The dream gate to the absolute

In the course of the 18th century, according to Philipp Osten from the University of Heidelberg, there was a second change in attitudes towards sleep. At first it was interpreted by some philosophers and physicians as the gateway to a higher, absolute consciousness:

"So the idea was - and that was very much the philosopher Schelling, who represented it - that in waking consciousness we have no insight into the absolute. At the moment, however, in which we are unconscious, while we sleep or while we are dead we are absorbed in the absolute and have absolute clarity, it is only forgotten again because we have no consciousness that reflects in this time. "

In order to gain access to the absolute, doctors examined somnambulists, especially in southwest Germany, who are now referred to as sleepwalkers. Doctors expected, for example, that the soul connected with the Absolute in the somnambulistic state could provide information on how to heal a sick person. As fantastic as that sounds, it has had a strong influence on the course of modern medicine, reports Osten:

"These observations of somnambulists, they are criticized above all by physicists and the criticism is that it is incomprehensible. And what do the doctors do? They go and write medical histories that are presented so precisely, so objectively, then by third parties recorded so that in principle one can say that the medical anamnesis dates from this time. "
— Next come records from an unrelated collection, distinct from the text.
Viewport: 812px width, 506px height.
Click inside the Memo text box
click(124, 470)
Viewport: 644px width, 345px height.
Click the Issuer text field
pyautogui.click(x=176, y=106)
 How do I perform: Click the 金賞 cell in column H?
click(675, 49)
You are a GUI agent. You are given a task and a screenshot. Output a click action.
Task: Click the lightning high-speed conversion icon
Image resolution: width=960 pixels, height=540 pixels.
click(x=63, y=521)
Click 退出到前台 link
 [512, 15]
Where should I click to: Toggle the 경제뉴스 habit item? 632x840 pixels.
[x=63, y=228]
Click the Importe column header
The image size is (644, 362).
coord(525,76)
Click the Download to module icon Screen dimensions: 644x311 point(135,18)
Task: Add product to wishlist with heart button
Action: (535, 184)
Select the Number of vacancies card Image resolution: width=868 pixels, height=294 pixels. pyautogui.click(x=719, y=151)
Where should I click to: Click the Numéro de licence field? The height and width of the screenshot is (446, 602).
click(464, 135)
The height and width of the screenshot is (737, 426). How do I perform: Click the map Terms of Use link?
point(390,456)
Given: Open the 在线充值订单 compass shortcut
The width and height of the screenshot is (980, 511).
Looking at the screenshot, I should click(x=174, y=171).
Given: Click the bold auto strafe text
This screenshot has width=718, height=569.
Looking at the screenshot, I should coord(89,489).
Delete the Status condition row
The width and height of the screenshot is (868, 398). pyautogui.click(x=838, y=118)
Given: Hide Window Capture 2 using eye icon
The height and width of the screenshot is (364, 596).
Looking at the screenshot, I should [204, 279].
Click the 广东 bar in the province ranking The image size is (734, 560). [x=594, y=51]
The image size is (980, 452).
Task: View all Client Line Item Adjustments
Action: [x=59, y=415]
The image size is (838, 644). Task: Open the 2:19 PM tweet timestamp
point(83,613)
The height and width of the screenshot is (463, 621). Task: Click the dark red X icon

However, the exact records of half sleep did not reveal any higher consciousness either. From the middle of the 18th century people turned away from the search for the absolute in the somnambulistic soul. The doctors were now more concerned with the hygiene of sleeping areas, and there were also advisors who continued to preach continuous night sleep. In addition, a doctrine came up that linked sleep with the irritation of the nerves.

"From the 1840s onwards, sleep is simply the brain's organ sleep, it has been disenchanted!"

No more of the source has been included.